Want to check if Australia’s utility regulation is working? To highlight the problems, you need look no further than the recent decisions by the Australian Competition Tribunal on four electricity network businesses.
Don’t get me wrong. These are fine legal decisions. But they also highlight the underlying failure of Australia’s utility regulation.
The decisions relate to earlier work by the Australian Energy Regulator (AER), covering three NSW state-government-owned companies, Ausgrid, Endeavour Energy and Essential Energy, as well as ActewAGL, a joint venture between private and ACT government-owned companies. The AER decisions were meant to set prices for the 2014-19 period. However, the Tribunal has decided to “set aside the AER’s decisions and have the AER make them again.”
So even if the AER rattles through a new set of decisions, the 2014-19 prices will not be implemented until at least the middle of 2016, two-years late.

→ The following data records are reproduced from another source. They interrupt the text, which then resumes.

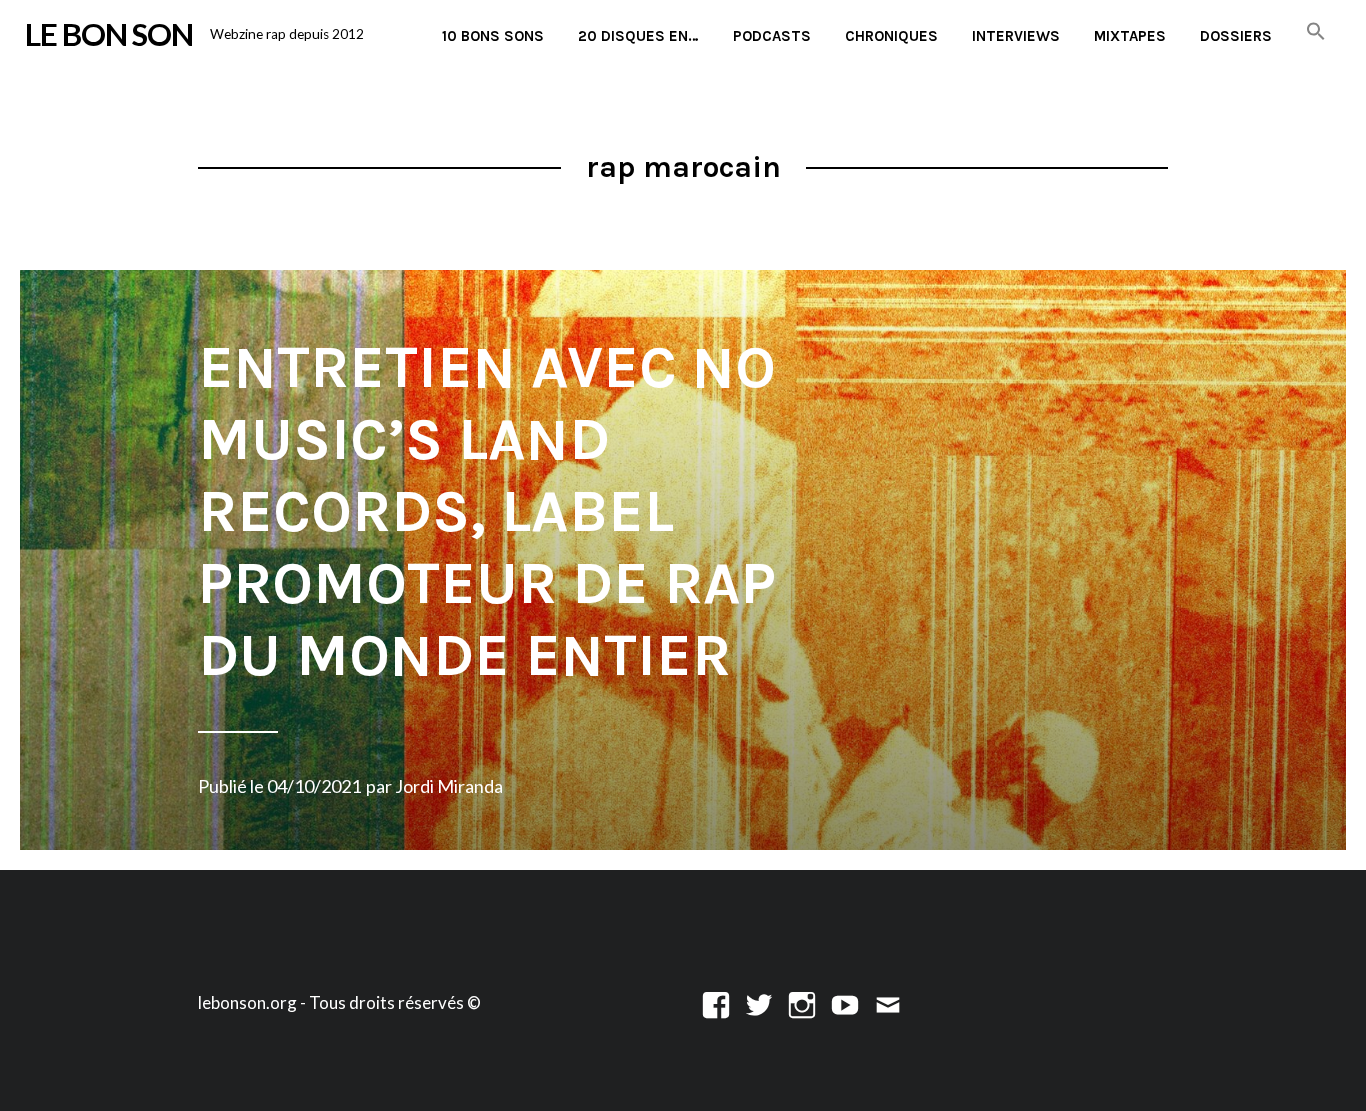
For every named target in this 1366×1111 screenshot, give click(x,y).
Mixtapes (1130, 36)
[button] (1316, 32)
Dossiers (1236, 36)
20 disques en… (638, 36)
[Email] (888, 1002)
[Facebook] (716, 1002)
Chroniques (891, 36)
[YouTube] (845, 1002)
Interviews (1016, 36)
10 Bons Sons (493, 36)
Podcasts (772, 36)
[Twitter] (759, 1002)
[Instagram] (802, 1002)
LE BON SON (109, 34)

This delay is not the fault of the Tribunal, the AER or even the companies. It is symptomatic of a dysfunctional regulatory system that is desperately in need of major reform.

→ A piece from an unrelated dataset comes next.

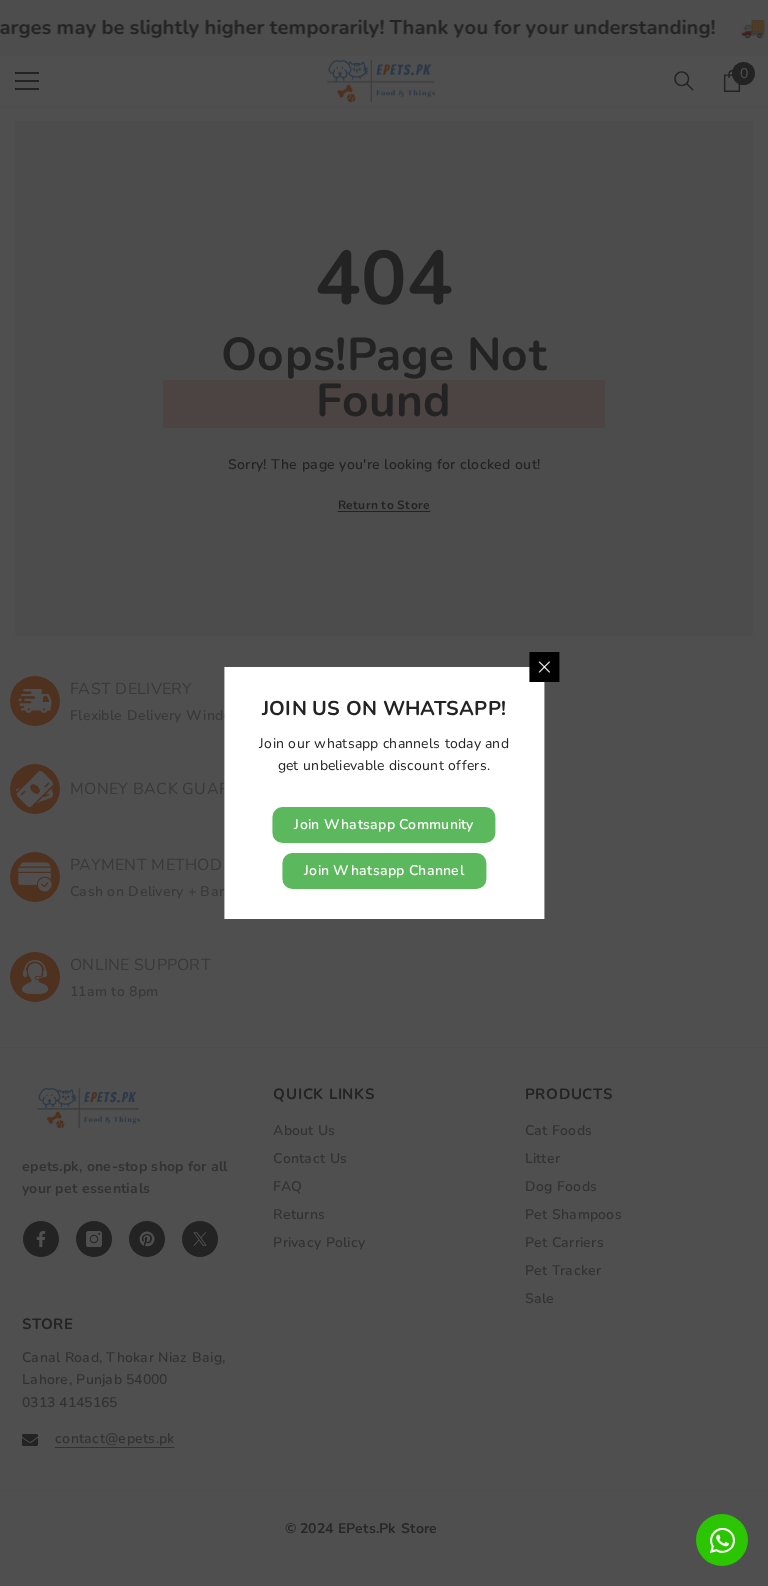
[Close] (544, 667)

Well let’s start with this quote from the Tribunal’s summary document:
“The hearing of oral submissions by those opposing the AER’s decisions and from the AER occupied three weeks. The review-related material which the parties drew on in making their submissions was said to extend to more than one million pages. Lengthy written submissions were presented to the Tribunal – on but one issue (the AER’s opex allowances) the parties’ written submissions were over 460 pages and their oral submissions occupied three and a half days filling over 250 pages of transcript.”
The Tribunal is not alone in facing a mountain of lawyer and consultant generated information. The AER faced the same problem in reaching its initial decisions. And, as a result, the AER’s original decisions were equally lengthy. As the Tribunal notes the AER’s original Ausgrid decision “comprised an overview of 66 pages and 20 attachments totalling 1,470 pages”. The other AER decisions were of “similar size”.
This explosion in the size of regulatory decisions is not new. As recent research by Joe Dimasi and Peter Lambert of the Monash Business Policy Forum makes clear, the Tribunal is simply continuing a twenty-year trend.
This graph, from the Research, shows the increase in the size of regulatory decisions in electricity since 1998. The graph is based on data from the AER’s website. ‘t’ refers to a transmission company while ‘d’ refers to a distribution company. In simple terms, some recent regulatory decisions are roughly twenty-to-thirty times longer than twenty years ago.
This problem is well known in regulation. Initially, a regulatory scheme is apparently simple and clear. But there are always loopholes and differences of opinion. These get debated and exploited. The rules are expanded to fix up the flaws. But this simply creates more debate and potentially new loopholes. These are exploited, and so on.
The increasing complexity means that it takes longer and longer to make a decision. As the Research notes:
“Queensland’s distribution sector has seen a 6.5 fold increase in time taken to arrive at a final decision. Victoria’s distribution sector saw the time taken roughly double after each five year regulatory period from 2000 to 2010. The most recent NSW/ACT decisions governing a five-year period took three years four months to complete. Appeals extend these timelines further.”
The increased complexity not only means more time and resources are wasted. It also means that decisions are likely to be worse. Current regulatory decisions are all but unintelligible to anyone outside a small group of specialists. And as the Research notes, the size of the regulated networks (called the regulatory asset base) has been allowed to grow exactly at the same time as the demand for electricity transmission has been falling.
So how do we get out of this problem?
One alternative approach is based on negotiated settlements rather than judgements by all-powerful regulators and tribunals. Often regulation covers large businesses selling to other large businesses. In such situations, a better regulatory solution may involve ‘mediated bargaining’. The businesses negotiate to try and reach a solution. If they fail, then the regulator is called in. But if the business supplier and business customer agree on a deal, then it stands.
This ‘negotiate/arbitrate’ model is low cost and has been successfully used in Australia and overseas. But it is not generally used in our energy sector. The recent Tribunal decisions show that it should be.